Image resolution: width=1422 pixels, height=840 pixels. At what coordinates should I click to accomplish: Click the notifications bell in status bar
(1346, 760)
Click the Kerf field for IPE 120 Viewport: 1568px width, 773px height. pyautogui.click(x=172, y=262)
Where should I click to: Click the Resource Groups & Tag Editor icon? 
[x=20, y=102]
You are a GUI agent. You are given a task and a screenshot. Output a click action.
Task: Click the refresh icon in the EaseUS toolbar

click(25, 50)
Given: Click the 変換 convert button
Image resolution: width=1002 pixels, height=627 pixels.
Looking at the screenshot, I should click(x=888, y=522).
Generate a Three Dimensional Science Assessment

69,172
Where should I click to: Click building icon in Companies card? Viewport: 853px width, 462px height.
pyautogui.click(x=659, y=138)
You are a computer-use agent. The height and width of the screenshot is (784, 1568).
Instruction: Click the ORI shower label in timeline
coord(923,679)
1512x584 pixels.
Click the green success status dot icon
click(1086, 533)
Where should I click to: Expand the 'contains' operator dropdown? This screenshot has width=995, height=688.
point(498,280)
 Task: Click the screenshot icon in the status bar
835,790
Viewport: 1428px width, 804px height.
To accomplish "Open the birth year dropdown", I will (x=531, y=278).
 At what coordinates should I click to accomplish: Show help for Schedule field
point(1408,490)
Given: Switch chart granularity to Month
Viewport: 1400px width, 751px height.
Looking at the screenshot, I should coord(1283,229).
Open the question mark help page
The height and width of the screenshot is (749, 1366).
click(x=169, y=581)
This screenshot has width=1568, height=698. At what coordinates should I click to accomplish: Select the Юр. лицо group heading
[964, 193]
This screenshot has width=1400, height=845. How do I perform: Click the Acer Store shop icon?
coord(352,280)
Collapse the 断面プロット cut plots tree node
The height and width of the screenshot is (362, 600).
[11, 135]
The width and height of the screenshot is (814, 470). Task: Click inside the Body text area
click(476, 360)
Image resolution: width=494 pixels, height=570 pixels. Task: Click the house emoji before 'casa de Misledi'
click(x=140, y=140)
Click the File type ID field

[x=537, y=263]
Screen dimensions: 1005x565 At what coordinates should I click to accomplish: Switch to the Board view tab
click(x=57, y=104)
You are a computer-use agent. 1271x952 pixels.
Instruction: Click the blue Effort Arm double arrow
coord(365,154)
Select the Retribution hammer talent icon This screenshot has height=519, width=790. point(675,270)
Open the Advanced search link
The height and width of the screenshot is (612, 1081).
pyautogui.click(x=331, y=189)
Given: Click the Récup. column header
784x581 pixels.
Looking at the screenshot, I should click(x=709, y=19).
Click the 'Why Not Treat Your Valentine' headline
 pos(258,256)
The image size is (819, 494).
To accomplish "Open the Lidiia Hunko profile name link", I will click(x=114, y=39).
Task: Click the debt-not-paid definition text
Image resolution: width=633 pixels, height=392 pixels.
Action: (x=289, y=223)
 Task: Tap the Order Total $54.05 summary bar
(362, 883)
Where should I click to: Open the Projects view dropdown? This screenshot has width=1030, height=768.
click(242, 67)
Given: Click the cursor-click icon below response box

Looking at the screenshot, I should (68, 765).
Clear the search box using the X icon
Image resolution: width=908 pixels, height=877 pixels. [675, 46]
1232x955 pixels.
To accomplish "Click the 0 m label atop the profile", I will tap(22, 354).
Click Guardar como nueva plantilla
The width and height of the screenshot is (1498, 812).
※ ※ ※
» **WHAT YOU WILL DO**
Count the lines in the entries above that contain the string "point", treating uppercase and lowercase letters as distinct. Reply with the number alone.

» **EXERCISE SOLUTION**
3